How I Got Here

by Keith Paolino  Feb 2, 2012

I’m Keith. I’m 37, in a committed relationship of just over two years, and currently working a dream job for a company that I think will change the world. I get up at 7:15 and OM twice (almost) every morning. I have most of what I want in life, including love, connection, purpose and the opportunity to serve well.It wasn’t always this way. A few short years ago, I was a partner in a struggling computer services firm, living alone, with few friends, little emotional connection, and no inspiration. My best friend was a rage-aholic, who cut down my self-confidence every chance he got, and I hadn’t had a quality physical or emotional connection with a woman in years.

I was a victim to my life, not a participant. I started to think that something had to change, that I needed help and I didn’t know where to turn. In May of 2007, a friend gave me a book that changed my life, The Drama of the Gifted Child by Alice Miller. After reading it I finally felt like I knew enough about myself to move forward into scary, unknown places. Over the next eight months, I stopped speaking to my best friend (severing ties with him was one of the kindest things I had done for myself in a long, long time), put a lot of attention on myself, and noticed all the little places I was letting my life run me.

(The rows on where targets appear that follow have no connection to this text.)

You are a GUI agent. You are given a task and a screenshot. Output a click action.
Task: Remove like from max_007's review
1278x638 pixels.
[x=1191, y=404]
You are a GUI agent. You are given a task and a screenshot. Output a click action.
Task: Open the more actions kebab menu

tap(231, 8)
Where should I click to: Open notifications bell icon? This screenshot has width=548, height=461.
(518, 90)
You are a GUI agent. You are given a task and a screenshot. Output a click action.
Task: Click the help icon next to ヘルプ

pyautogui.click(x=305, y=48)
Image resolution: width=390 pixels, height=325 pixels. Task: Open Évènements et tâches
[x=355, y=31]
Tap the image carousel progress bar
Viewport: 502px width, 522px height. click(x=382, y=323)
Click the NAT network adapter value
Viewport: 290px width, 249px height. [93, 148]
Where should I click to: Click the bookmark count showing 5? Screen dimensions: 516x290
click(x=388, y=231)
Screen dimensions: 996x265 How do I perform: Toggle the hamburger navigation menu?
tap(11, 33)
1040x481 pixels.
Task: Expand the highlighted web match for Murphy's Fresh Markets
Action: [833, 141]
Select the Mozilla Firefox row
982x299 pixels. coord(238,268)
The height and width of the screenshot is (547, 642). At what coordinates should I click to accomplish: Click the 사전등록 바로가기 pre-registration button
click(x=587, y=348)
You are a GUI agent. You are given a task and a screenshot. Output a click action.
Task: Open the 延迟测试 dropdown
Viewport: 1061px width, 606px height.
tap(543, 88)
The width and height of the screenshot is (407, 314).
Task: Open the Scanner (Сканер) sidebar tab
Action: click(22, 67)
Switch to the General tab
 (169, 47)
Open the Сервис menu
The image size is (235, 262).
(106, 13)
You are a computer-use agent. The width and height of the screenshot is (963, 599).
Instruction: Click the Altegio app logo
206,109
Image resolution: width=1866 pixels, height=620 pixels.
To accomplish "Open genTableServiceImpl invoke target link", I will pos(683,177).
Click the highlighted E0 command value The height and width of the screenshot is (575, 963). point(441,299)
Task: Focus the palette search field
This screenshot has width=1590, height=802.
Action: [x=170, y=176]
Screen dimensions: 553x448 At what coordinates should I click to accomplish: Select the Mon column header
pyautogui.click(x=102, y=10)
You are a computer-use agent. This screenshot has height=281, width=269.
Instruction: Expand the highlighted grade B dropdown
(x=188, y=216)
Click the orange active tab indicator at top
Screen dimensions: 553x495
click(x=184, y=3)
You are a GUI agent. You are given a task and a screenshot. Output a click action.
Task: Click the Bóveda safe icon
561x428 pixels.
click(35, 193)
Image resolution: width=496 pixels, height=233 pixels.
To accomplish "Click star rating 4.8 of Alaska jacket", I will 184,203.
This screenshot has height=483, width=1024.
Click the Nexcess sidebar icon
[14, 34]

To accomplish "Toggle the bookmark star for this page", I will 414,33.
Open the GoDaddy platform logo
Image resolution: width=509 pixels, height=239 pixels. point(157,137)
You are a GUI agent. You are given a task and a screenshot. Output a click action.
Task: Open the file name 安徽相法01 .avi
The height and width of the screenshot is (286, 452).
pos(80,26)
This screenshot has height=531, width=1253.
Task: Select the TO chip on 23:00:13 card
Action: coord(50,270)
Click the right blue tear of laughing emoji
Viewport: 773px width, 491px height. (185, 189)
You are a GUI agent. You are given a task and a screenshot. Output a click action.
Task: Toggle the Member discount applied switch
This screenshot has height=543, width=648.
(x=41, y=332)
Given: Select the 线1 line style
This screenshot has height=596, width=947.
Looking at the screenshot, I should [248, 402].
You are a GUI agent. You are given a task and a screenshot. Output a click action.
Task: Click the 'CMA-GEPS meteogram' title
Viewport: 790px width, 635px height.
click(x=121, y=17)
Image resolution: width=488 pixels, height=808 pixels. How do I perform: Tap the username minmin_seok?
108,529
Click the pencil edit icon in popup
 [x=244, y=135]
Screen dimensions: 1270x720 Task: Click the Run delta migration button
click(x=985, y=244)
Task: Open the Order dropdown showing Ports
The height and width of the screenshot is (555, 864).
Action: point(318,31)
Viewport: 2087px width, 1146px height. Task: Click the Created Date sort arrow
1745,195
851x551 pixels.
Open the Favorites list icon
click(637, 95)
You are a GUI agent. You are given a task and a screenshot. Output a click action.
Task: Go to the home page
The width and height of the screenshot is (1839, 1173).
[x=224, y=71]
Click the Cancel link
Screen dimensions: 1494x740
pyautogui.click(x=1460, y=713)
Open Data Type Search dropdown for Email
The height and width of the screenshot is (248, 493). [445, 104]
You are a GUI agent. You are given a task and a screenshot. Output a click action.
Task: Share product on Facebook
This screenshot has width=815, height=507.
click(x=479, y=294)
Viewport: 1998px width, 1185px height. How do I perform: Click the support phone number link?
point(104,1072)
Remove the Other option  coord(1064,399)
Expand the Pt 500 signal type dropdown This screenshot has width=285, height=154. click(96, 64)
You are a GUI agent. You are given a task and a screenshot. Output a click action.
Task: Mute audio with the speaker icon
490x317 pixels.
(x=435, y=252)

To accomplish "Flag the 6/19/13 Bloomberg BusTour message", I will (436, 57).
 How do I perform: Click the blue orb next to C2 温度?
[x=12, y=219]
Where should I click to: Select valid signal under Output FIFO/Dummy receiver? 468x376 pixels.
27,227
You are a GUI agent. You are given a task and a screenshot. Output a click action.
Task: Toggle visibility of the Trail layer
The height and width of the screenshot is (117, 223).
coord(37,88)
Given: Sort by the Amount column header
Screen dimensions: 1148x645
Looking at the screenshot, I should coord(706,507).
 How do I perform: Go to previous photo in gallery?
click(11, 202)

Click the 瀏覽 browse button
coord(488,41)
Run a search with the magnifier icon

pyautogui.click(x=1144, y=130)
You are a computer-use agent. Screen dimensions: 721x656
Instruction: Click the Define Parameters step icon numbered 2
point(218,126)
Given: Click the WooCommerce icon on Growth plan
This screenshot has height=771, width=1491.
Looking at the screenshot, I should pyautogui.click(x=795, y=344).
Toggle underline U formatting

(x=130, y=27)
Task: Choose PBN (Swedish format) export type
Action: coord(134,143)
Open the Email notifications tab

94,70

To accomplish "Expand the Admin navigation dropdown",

I noticed that simply by putting attention on these places, the behavior around them would shift, almost as if by magic. Mind you, I had no previous experience with spiritual practices, no working knowledge of manifestation principles or Buddhist teachings. I was an East Coast transplant, a lapsed Roman Catholic, and had never taken an interest in things “greater than myself”. Yet here I am, a little dumbfounded and a lot amazed that when I put attention on something small (e.g. I ALWAYS let the other person order first in a restaurant), I suddenly became aware of what I really wanted (I know what I want to order already, I want to order now). Once the space had been created for my desire to arise, choosing it became a LOT easier.

Eighteen months after reading Drama, I had stagnated. I was thrilled to have gained all this insight into myself, yet I kept hitting a wall. There was something I needed to see about myself that I couldn’t, and I didn’t know how to proceed. I knew one thing though, and that was that I couldn’t do it by myself. I needed help. It was then that one of the few friends I had left suggested I check out OneTaste.

One Wednesday evening he and I drove into San Francisco and attended our first InGroup, and something strange and new happened. From the moment I arrived, my stomach was doing flip-flops and making these loud, embarrassing noises. I had never experienced this kind of discomfort before. I mean, sure, I’d been nervous plenty, but it had never shown up in quite this way. Despite my flip-floping stomach, InGroup was great, I felt like I was in a room full of people who were on a similar journey, and I thought that maybe there was something there for me. But I wasn’t sure.

We came back the following week, and as we pulled up to find parking, my stomach started doing flip-flops again. That was when I knew that I was in the right place. My body was trying to tell me something, and for the first time, I was really listening to it.

Over the following weeks, I continued to go to InGroup and started to take courses. I learned more about myself in a few months than I had in the previous 15 years. I learned that it was possible to embrace all of the things about myself that I had always tried to hide. I could bring them out into the light of day, and I experienced the exact opposite of what I thought would happen. I found that by showing all of myself to the people I was forming connections with, I was becoming closer to them. I discovered that what I thought were the ugly, unlovable parts of myself, were the very pieces that also made me unique and relatable. By exposing myself, I gave people the truth of who I am, and I found that this truth is the thing that people want to love. Hiding, on the other hand, had people mistrust my motivations and my character. I thought I was good at pretending, but I forgot that we feel each other as human beings; and no matter how good my shtick, the people I came into contact with could sense that there was something else going on back here. Even when they couldn’t tell what it was, they could sense the in-congruence between who I was inside and who I was outside. Bringing all that to the surface was honest and scary, and it removed the layers between me and the people I wanted to connect with.

In January of 2009, I learned to OM. I’ll keep that story for my next blog, but let me say that nothing I learned in those first few courses can compare to the body of knowledge I’ve received through OMing. That body, of course, belongs to me.

Here at OneTaste we all have our own story of how we got here. The obstacles we have each over come, and the ones we continue to face along the journey, come in many different forms. Confronting true vulnerability and intimacy can be quite a challenging experience. And every one of us will say, it's been worth it, to have our sex and desire in it's right place in our lives.